- Task to complete
Render the part of the listing that opens with the line containing "Find the location" and runs through the end of the listing as a Markdown table with the columns Row and Line, numbering each line and leaving out blank lines. Omit the pictures.

- Material provided

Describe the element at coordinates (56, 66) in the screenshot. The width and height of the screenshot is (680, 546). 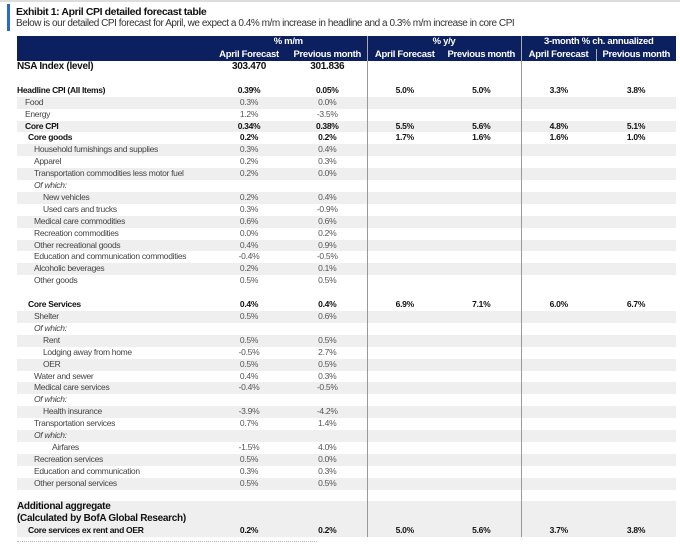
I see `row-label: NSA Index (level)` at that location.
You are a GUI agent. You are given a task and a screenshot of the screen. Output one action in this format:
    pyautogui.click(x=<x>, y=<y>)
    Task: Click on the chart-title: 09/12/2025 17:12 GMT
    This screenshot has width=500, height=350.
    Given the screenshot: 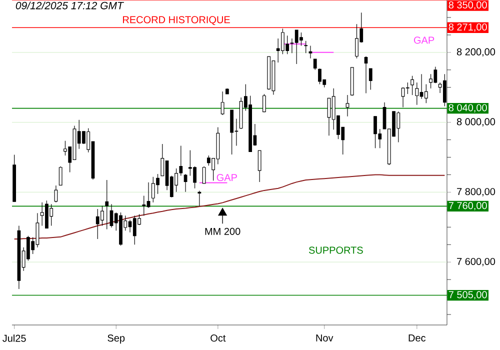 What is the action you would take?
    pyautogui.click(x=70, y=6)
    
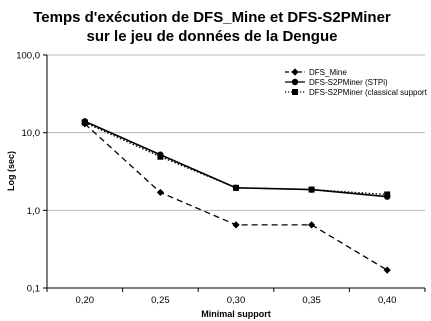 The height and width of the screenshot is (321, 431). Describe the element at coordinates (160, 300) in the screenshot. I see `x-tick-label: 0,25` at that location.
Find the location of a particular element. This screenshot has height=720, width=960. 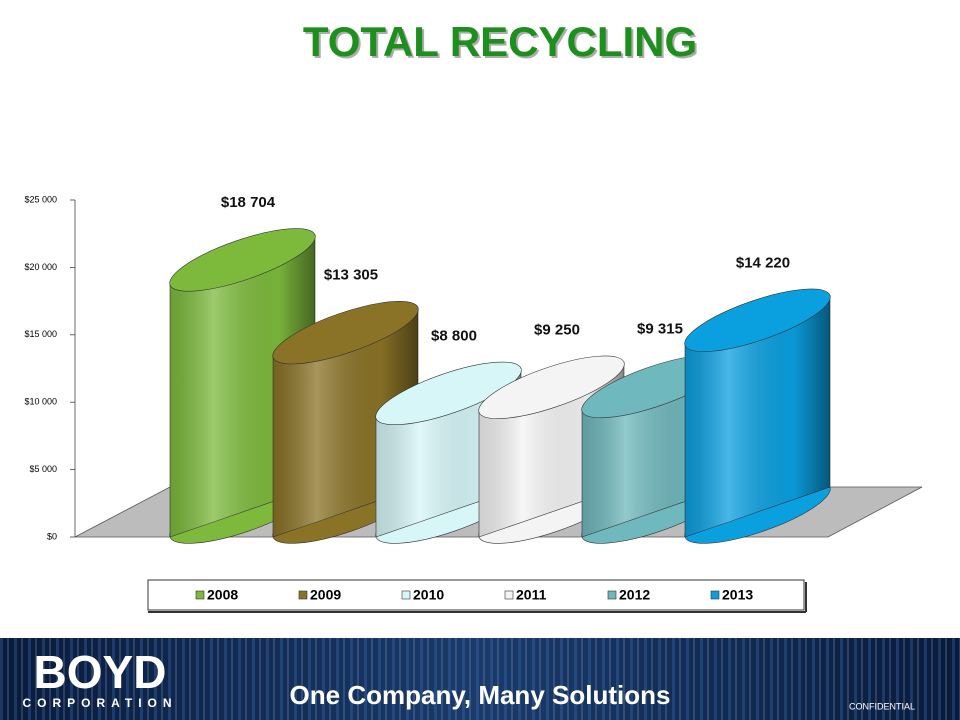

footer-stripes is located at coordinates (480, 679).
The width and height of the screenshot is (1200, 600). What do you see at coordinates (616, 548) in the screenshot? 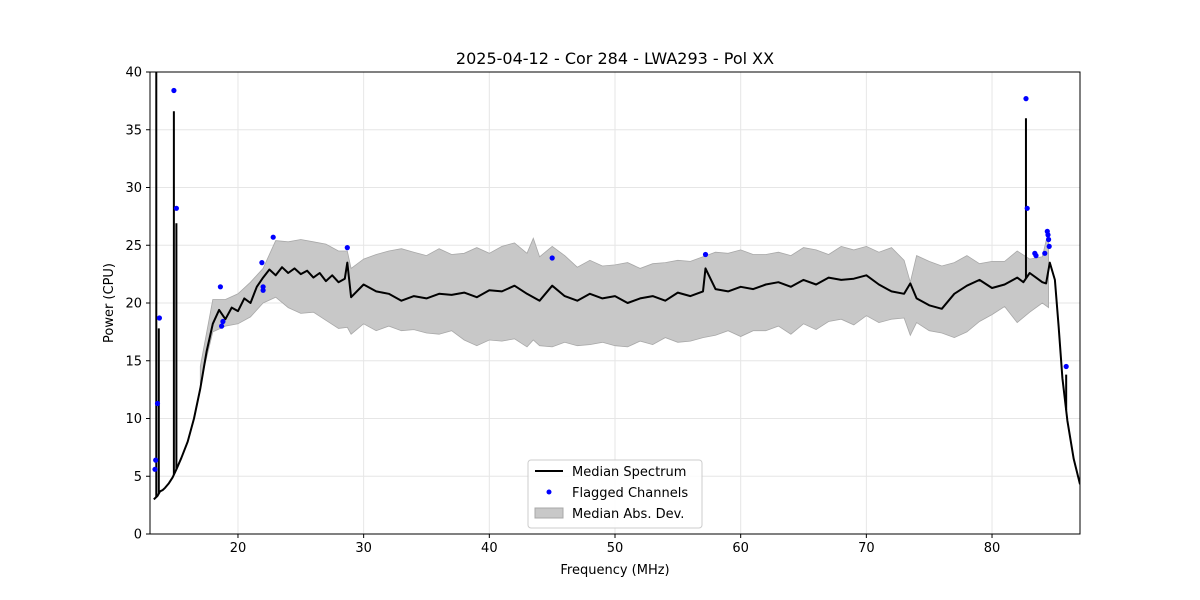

- Response
| Row | Line |
|---|---|
| 1 | Find the location of a particular element. This screenshot has height=720, width=960.  |
| 2 | footer-stripes is located at coordinates (480, 679). |
| 3 | The width and height of the screenshot is (1200, 600). What do you see at coordinates (616, 548) in the screenshot?  |